Mr Murdaugh, 54, is facing life in prison for the murders of his wife and son.
Prosecutors claim he shot dead his family members in an attempt to distract from a string of other scandals and crimes encircling him. He denies the allegations, insisting that their killer or killers is still at large.
At the time of the murders, Mr Murdaugh was believed to be facing financial ruin from a 20-year opioid addiction and – one day earlier – had been confronted by his law firm PMPED over an alleged multi-million-dollar fraud scheme.
Now, Mr Murdaugh is charged with more than 100 counts from multiple indictments alleging he stole nearly $8.5m from clients at his law firm in fraud schemes going back a decade.
The attorney, who has since been disbarred, allegedly represented the clients in wrongful death settlements before pocketing the money for himself.
Alleged victims include family members of Gloria Satterfield family, the Murdaugh’s longtime housekeeper who died in a mysterious trip and fall accident at the family home in 2018.
At the time, her death was regarded as an accidental fall – though the investigation was reopened after Maggie and Paul’s murders.

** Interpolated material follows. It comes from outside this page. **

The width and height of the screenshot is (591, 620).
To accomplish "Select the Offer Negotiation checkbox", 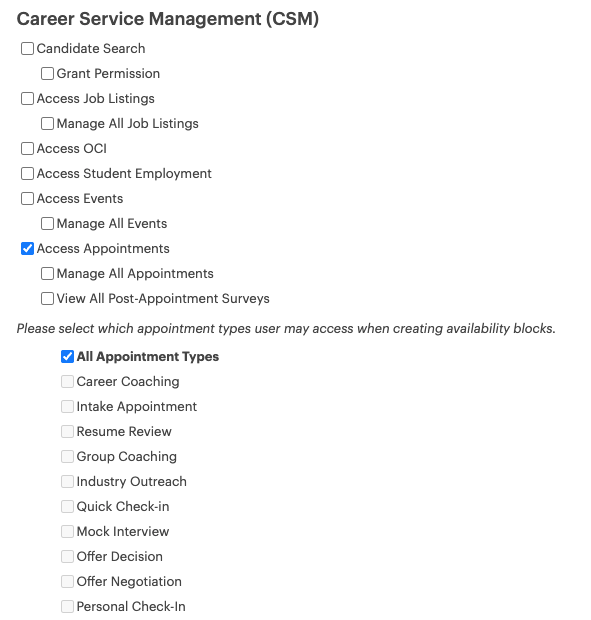I will pos(67,582).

Three months on from the murders – on 4 September 2021 – Mr Murdaugh allegedly conspired to pay a hitman to shoot him dead so that Buster would inherit a $10m life insurance windfall.
The now-disbarred attorney initially claimed he was ambushed in a drive-by shooting while changing a tyre on his vehicle, but his story quickly unravelled and he confessed to orchestrating the plot.
Mr Murdaugh and his alleged co-conspirator Curtis Smith were arrested and charged over the incident.
As well as the deaths of Beach and Satterfield, questions have also surfaced about other mystery deaths surrounding the Murdaughs.
Stephen Smith, 19, was found dead in the middle of the road in Hampton County, South Carolina.
The openly gay teenager had suffered blunt force trauma to the head and his death was officially ruled a hit-and-run. But the victim’s family have long doubted this version of events, with the Murdaugh name cropping up in several police tips and community rumours.
An investigation was reopened into his death after Maggie and Paul’s murders.